-- Entries supplied follows --
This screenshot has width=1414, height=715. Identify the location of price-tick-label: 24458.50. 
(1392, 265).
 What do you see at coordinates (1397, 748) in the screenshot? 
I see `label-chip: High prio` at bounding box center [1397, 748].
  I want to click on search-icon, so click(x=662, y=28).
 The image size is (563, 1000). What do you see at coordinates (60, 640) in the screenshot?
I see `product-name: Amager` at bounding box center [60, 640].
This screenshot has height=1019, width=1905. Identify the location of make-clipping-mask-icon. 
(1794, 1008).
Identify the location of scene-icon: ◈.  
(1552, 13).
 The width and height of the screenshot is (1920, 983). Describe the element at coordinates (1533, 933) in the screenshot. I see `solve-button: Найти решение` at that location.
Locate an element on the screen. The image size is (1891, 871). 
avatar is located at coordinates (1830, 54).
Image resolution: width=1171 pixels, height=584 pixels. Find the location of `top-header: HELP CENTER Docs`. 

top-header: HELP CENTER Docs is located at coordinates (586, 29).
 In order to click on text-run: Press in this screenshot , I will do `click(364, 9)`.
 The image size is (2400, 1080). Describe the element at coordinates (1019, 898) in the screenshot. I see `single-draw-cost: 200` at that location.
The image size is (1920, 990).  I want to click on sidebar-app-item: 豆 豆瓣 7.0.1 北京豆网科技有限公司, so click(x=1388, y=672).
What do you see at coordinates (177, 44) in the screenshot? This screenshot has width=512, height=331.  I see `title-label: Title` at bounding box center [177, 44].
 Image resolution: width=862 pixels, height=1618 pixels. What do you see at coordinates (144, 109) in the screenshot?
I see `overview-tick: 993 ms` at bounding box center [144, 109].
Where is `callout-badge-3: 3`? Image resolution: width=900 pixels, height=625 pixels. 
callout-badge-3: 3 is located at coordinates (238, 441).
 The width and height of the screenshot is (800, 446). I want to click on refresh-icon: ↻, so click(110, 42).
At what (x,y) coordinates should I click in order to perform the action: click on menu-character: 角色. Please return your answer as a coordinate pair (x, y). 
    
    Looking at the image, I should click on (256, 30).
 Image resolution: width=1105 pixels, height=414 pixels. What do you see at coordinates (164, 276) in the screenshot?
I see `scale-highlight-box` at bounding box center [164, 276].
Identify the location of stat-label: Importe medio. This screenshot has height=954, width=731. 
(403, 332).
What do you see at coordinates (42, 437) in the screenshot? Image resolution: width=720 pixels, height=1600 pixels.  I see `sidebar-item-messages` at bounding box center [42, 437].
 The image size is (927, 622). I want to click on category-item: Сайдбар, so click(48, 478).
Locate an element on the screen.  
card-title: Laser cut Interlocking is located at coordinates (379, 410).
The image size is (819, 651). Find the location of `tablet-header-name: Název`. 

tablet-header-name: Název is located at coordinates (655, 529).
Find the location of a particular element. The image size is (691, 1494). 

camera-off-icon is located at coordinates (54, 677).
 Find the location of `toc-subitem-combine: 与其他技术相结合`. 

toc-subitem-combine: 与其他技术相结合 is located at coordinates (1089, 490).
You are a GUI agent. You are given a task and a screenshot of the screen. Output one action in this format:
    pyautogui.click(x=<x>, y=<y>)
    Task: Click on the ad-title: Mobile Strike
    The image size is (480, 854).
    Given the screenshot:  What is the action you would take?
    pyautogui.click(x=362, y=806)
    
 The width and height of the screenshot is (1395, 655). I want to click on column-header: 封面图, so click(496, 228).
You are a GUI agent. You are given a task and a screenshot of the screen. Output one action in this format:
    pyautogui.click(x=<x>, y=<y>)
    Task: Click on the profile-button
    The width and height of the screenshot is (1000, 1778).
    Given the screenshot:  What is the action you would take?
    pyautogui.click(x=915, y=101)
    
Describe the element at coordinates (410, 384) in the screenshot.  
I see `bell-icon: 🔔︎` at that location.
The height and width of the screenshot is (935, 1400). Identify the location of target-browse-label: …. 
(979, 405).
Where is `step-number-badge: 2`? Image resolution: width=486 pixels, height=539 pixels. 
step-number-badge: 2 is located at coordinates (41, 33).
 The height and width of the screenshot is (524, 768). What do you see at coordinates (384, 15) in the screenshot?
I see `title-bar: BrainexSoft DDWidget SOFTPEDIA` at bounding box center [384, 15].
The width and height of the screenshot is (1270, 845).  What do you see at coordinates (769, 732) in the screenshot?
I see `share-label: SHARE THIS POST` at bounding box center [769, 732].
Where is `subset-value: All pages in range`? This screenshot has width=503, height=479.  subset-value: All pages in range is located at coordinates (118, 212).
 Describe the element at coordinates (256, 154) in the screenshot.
-- Entries supplied concluded --
Copy out the lines of the source data verbatim, from the line containing "In order to click" to the line containing "center [164, 276].", both included.

 In order to click on text-run: Press in this screenshot , I will do `click(364, 9)`.
 The image size is (2400, 1080). Describe the element at coordinates (1019, 898) in the screenshot. I see `single-draw-cost: 200` at that location.
The image size is (1920, 990).  I want to click on sidebar-app-item: 豆 豆瓣 7.0.1 北京豆网科技有限公司, so click(x=1388, y=672).
What do you see at coordinates (177, 44) in the screenshot? This screenshot has width=512, height=331.  I see `title-label: Title` at bounding box center [177, 44].
 Image resolution: width=862 pixels, height=1618 pixels. What do you see at coordinates (144, 109) in the screenshot?
I see `overview-tick: 993 ms` at bounding box center [144, 109].
Where is `callout-badge-3: 3`? Image resolution: width=900 pixels, height=625 pixels. 
callout-badge-3: 3 is located at coordinates (238, 441).
 The width and height of the screenshot is (800, 446). I want to click on refresh-icon: ↻, so click(110, 42).
At what (x,y) coordinates should I click in order to perform the action: click on menu-character: 角色. Please return your answer as a coordinate pair (x, y). 
    
    Looking at the image, I should click on (256, 30).
 Image resolution: width=1105 pixels, height=414 pixels. What do you see at coordinates (164, 276) in the screenshot?
I see `scale-highlight-box` at bounding box center [164, 276].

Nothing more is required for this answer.